Conceptually, this is the path the EdQuantum program is taking at the 2-year college level—presenting a fast-paced curriculum consisting of no more than three courses to upskill the photonics technicians. Through this educational effort, the trained technicians will be readied to face the challenges of the Quantum 2.0 Revolution and support the demands of the emerging quantum industry. Implementation of the EdQuantum training is anticipated to be nationwide wherever the clusters of the quantum industry exist or are being formed. By understanding the successful roles laser photonic technicians have in industries and building from there, EdQuantum is preparing to add a few courses and hands-on laboratories to upskill their capabilities to enter the quantum workforce, ready to contribute with significantly reduced on-the-job-training. This approach would save the companies and the industry considerable time, money, and frustrations typically associated with training the incumbent workforce in adopting new advanced technologies.

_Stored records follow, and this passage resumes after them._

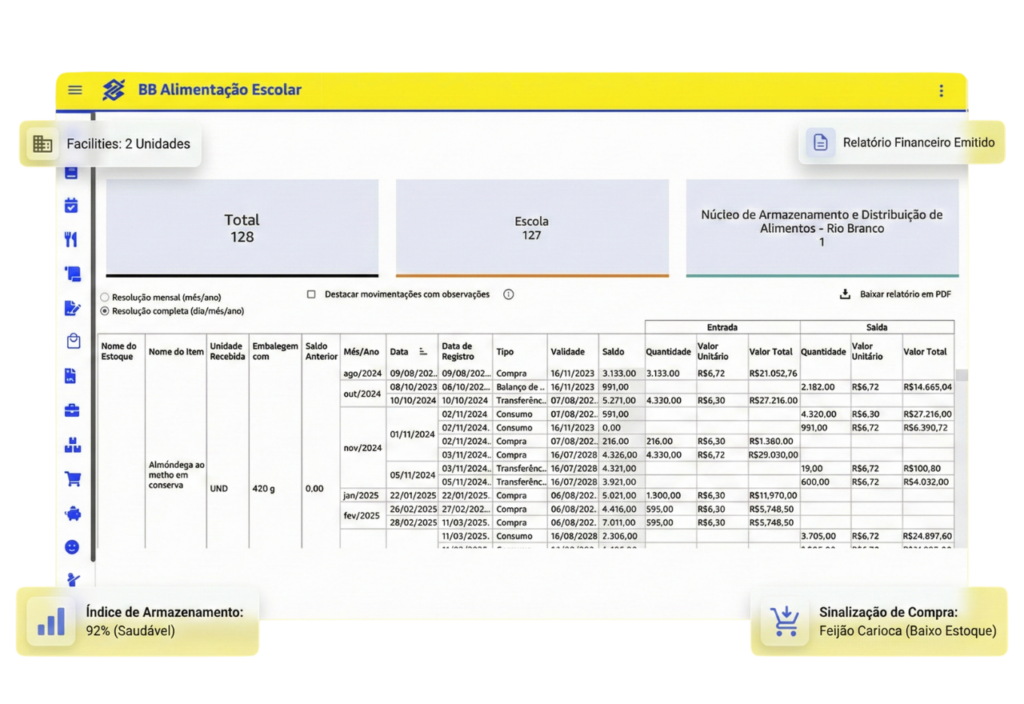Click the smiley face sidebar icon
This screenshot has width=1024, height=704.
point(72,547)
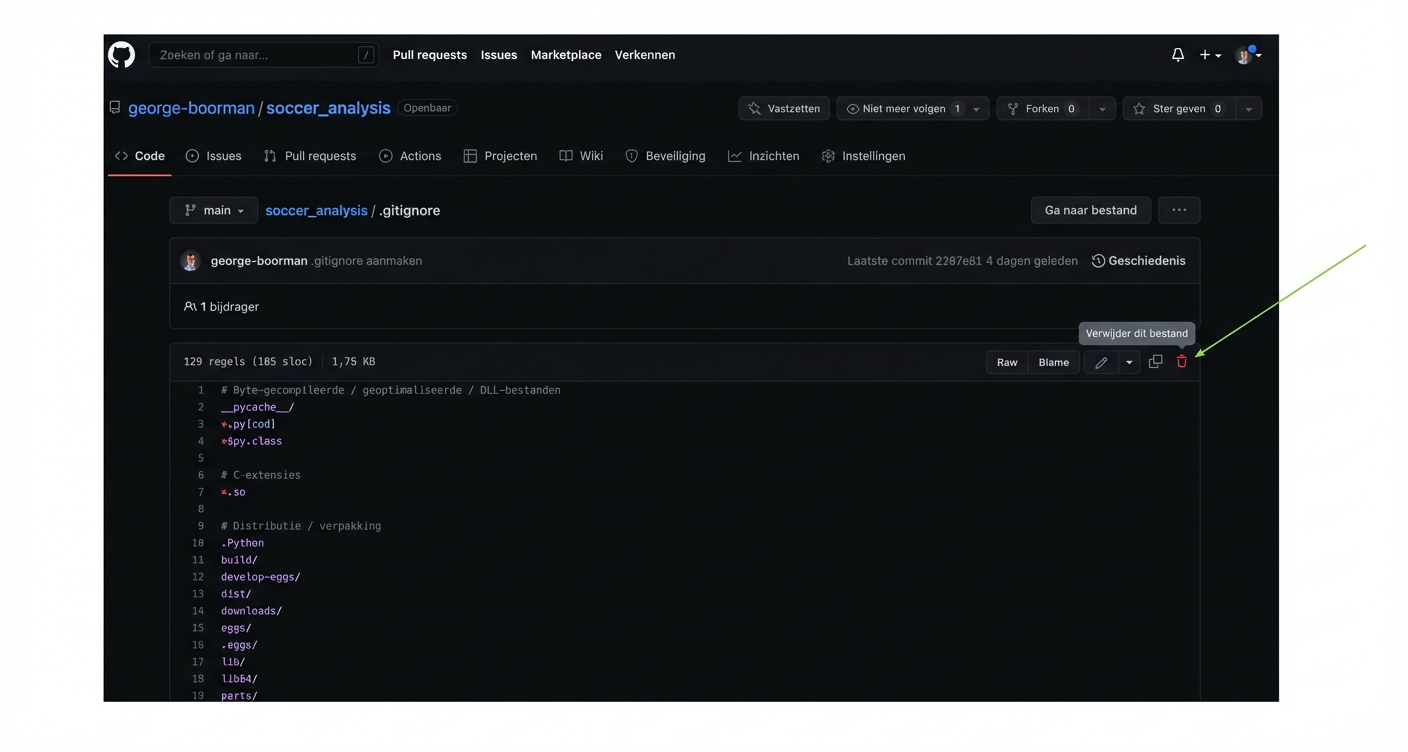Open the plus create-new dropdown
Viewport: 1408px width, 752px height.
(x=1210, y=55)
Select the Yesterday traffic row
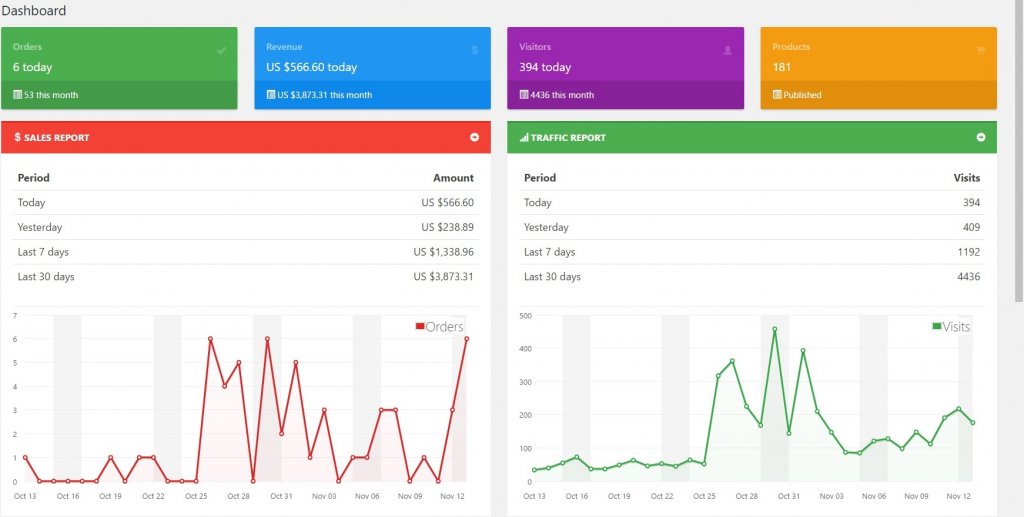 (752, 227)
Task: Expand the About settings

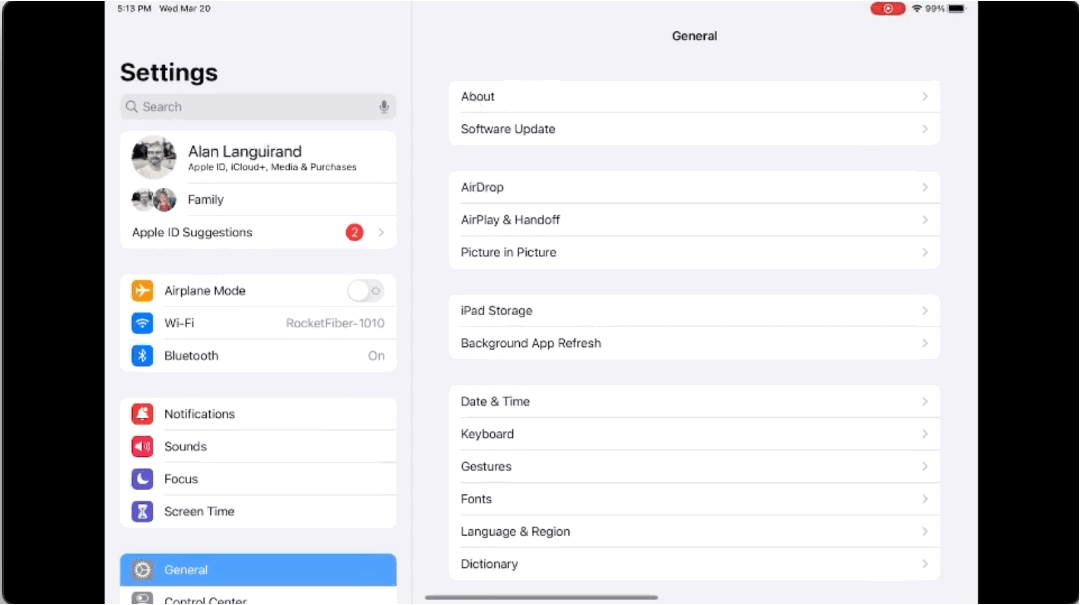Action: pos(694,96)
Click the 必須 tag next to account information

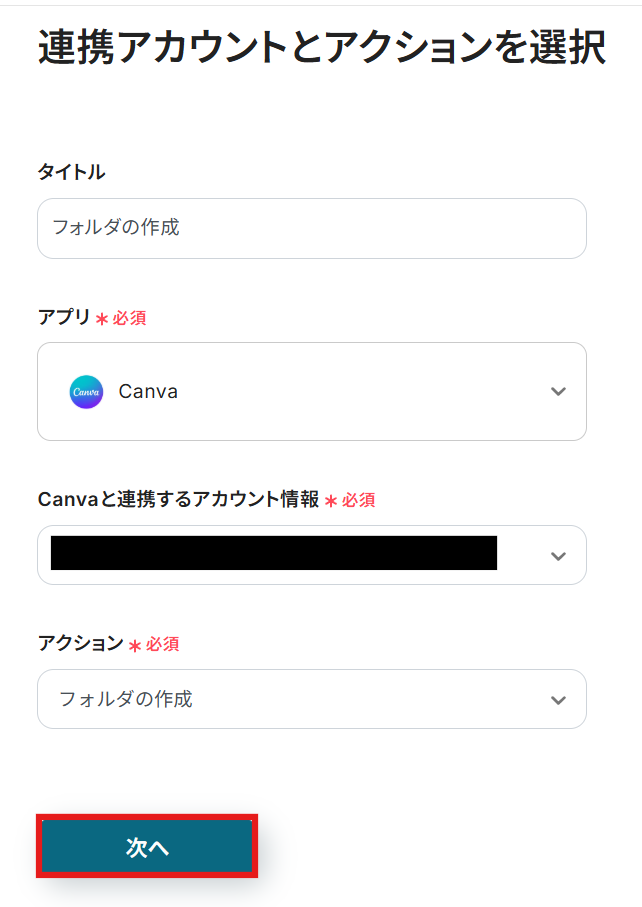(x=359, y=501)
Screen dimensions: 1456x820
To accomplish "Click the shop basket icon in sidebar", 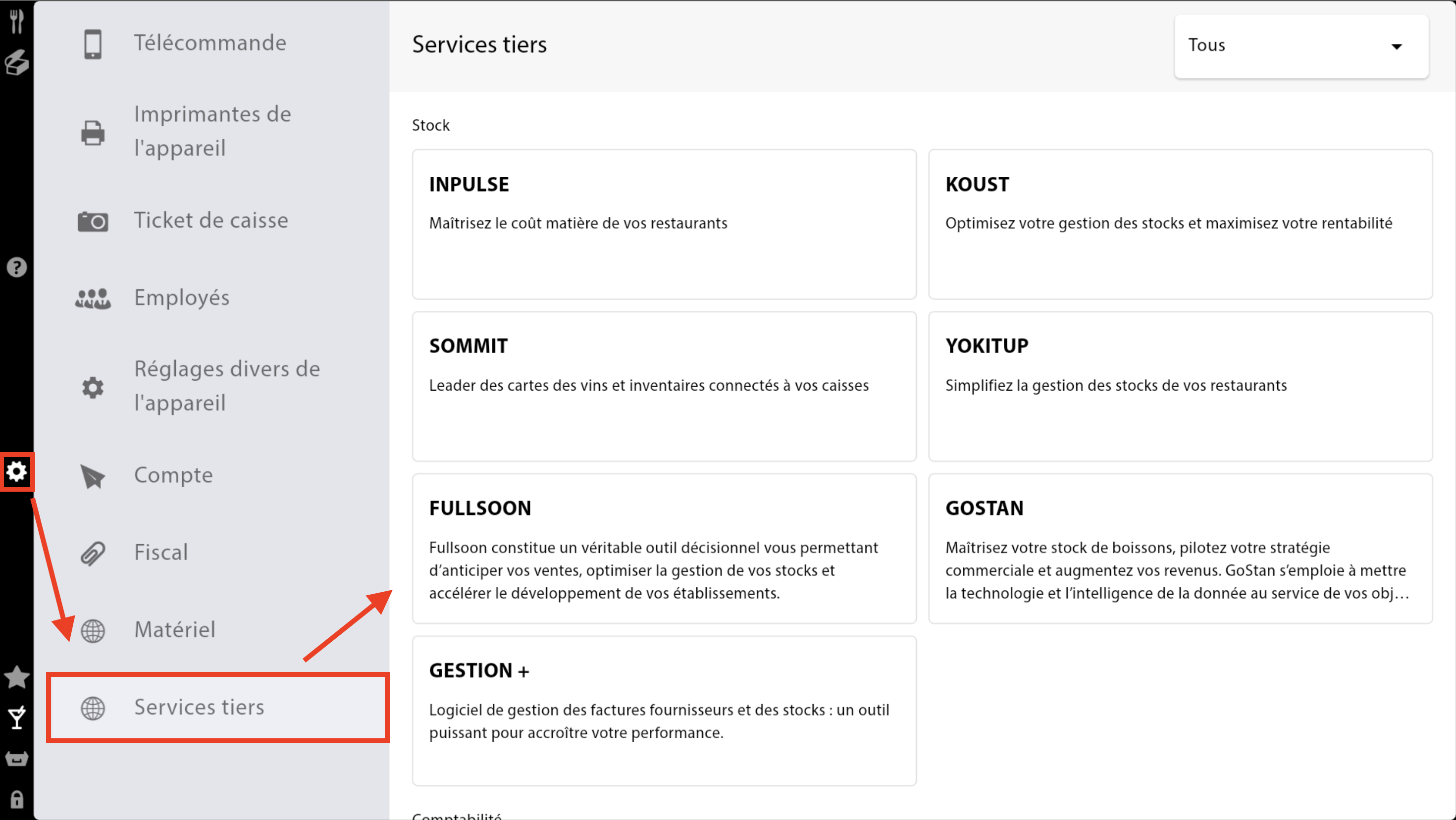I will pos(16,759).
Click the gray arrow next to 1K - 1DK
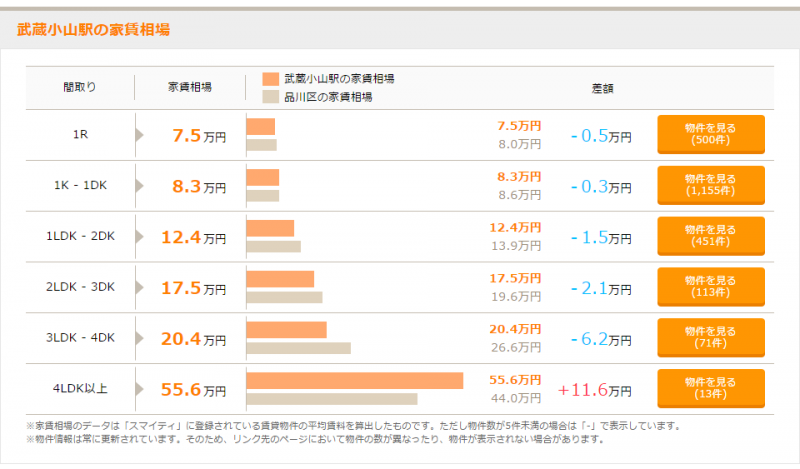This screenshot has width=800, height=469. click(140, 186)
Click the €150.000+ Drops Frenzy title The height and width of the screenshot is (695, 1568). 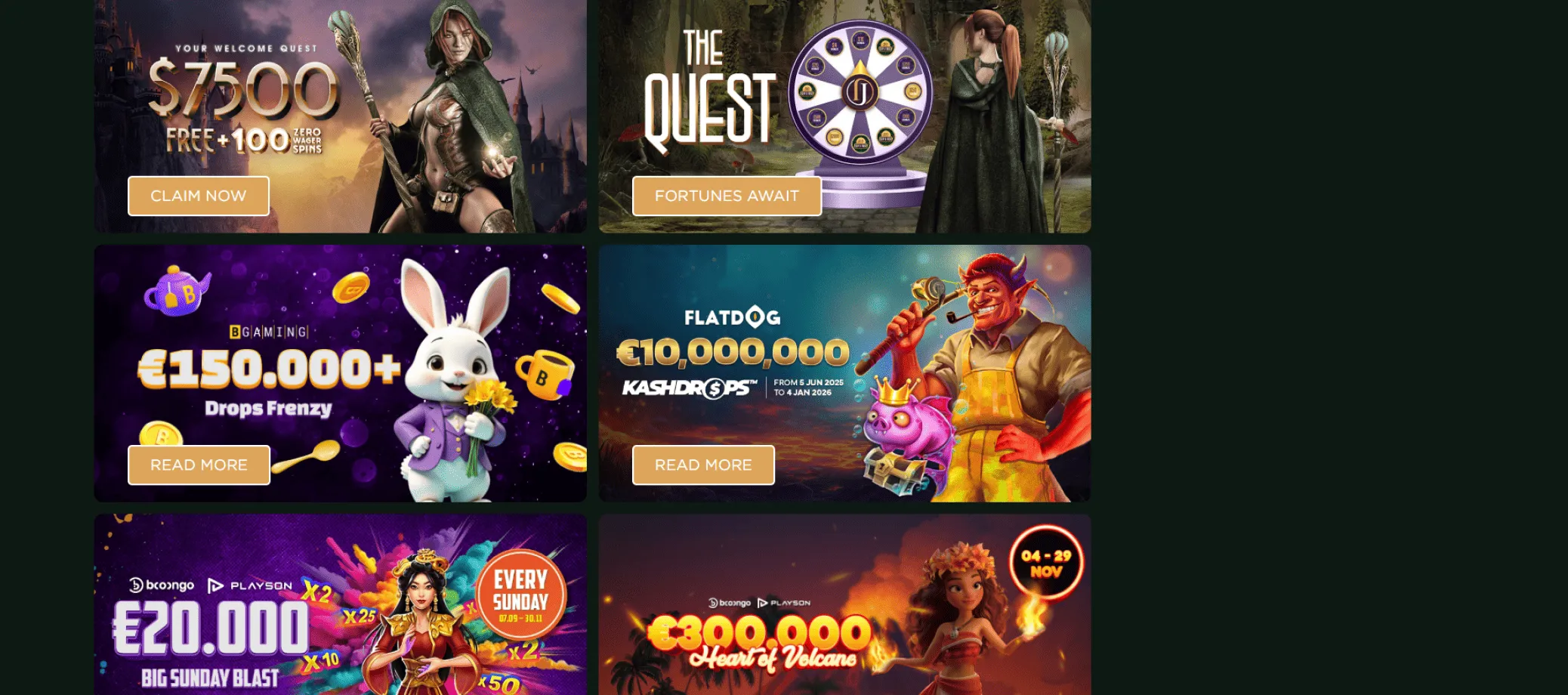pyautogui.click(x=269, y=384)
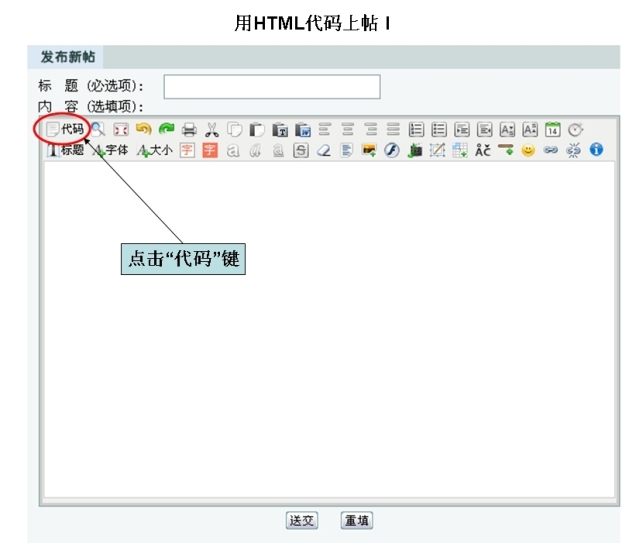Open the 标题 heading dropdown
The height and width of the screenshot is (543, 640).
pyautogui.click(x=65, y=150)
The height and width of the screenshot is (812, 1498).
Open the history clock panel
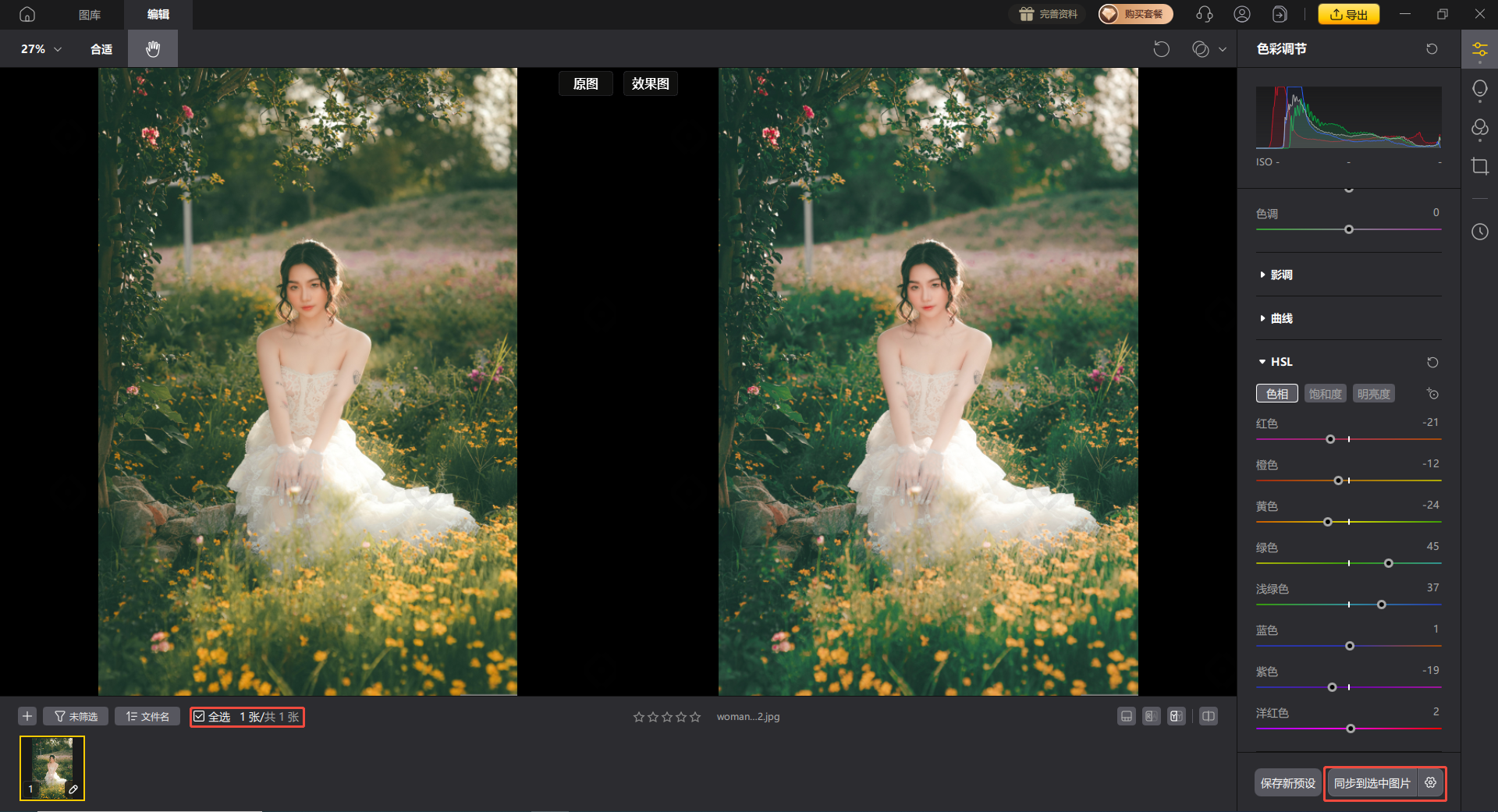coord(1479,232)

As discussed in this paper, the EdQuantum program is aligned with a few ongoing national initiatives in the STW education effort (specifically NSB Vision 2030, the Convergence Accelerators Initiative, and the STW Initiative) with the goal of ensuring that best practices in STEM education are implemented. The results of the quantum industry survey presented in this paper indicate that the EdQuantum project is on a good track in meeting its goals and objectives. Continued discussions with our advisors, partners, collaborators, and college network instructors will supplement the survey results obtained and reported in this paper. This collaboration is strongly believed to be crucial to the success and to the achievement of the goals and objectives of the EdQuantum project.